Segment Start: The records
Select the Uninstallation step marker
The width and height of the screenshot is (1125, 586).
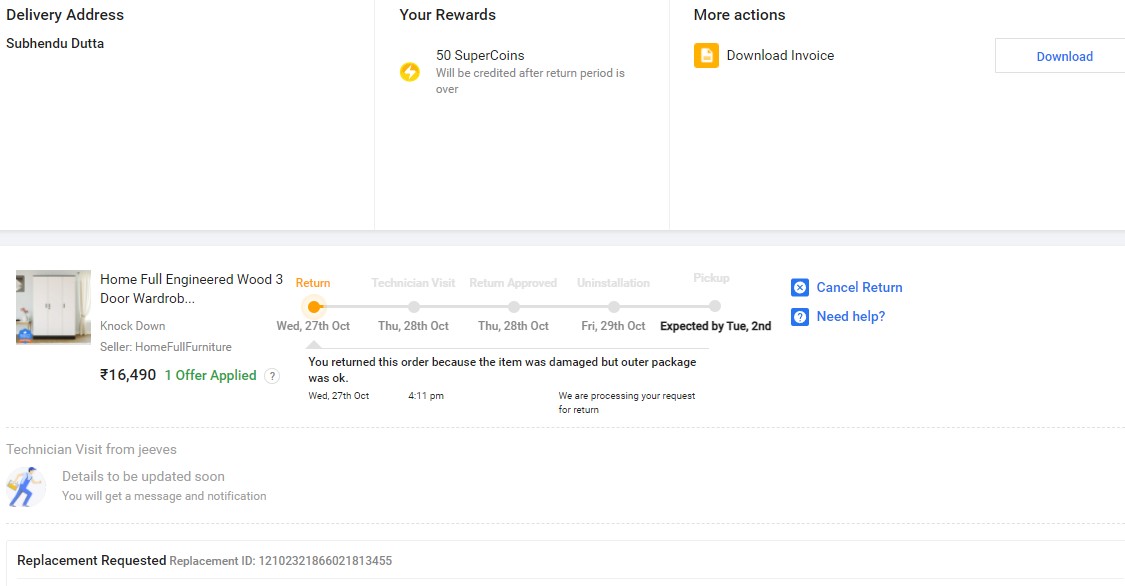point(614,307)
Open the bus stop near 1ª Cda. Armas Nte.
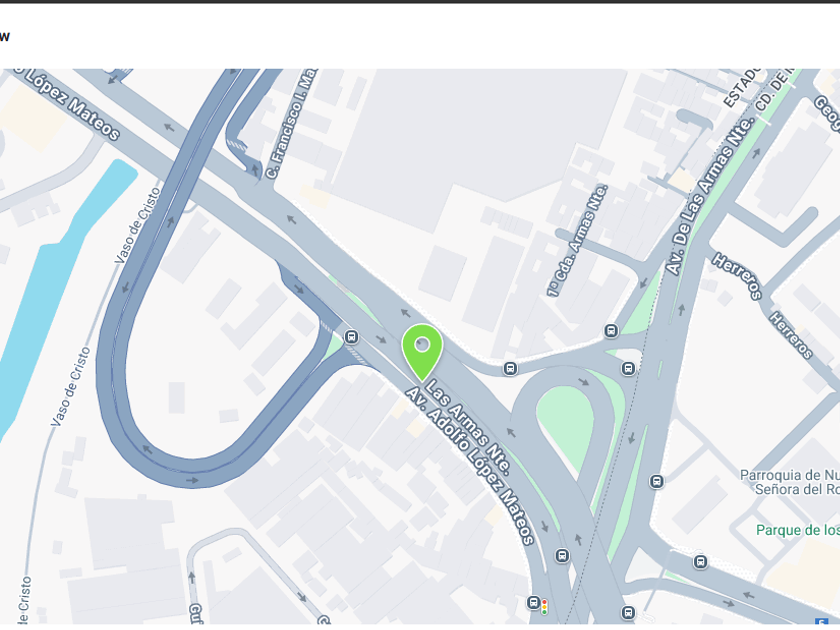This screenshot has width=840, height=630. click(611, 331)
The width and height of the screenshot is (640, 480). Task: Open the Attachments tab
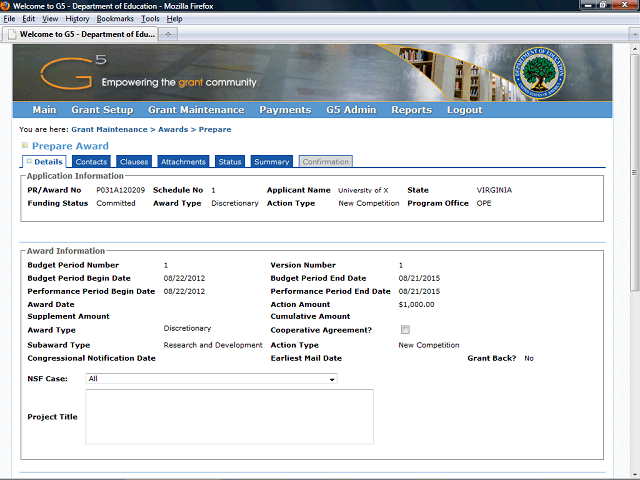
Segment End: The records
> Work task
Write out everything in the data word for word. Omit each picture.

> Task result
Select the Uninstallation step marker
The width and height of the screenshot is (1125, 586).
point(614,307)
Open the bus stop near 1ª Cda. Armas Nte.
This screenshot has width=840, height=630. click(611, 331)
The width and height of the screenshot is (640, 480). Task: Open the Attachments tab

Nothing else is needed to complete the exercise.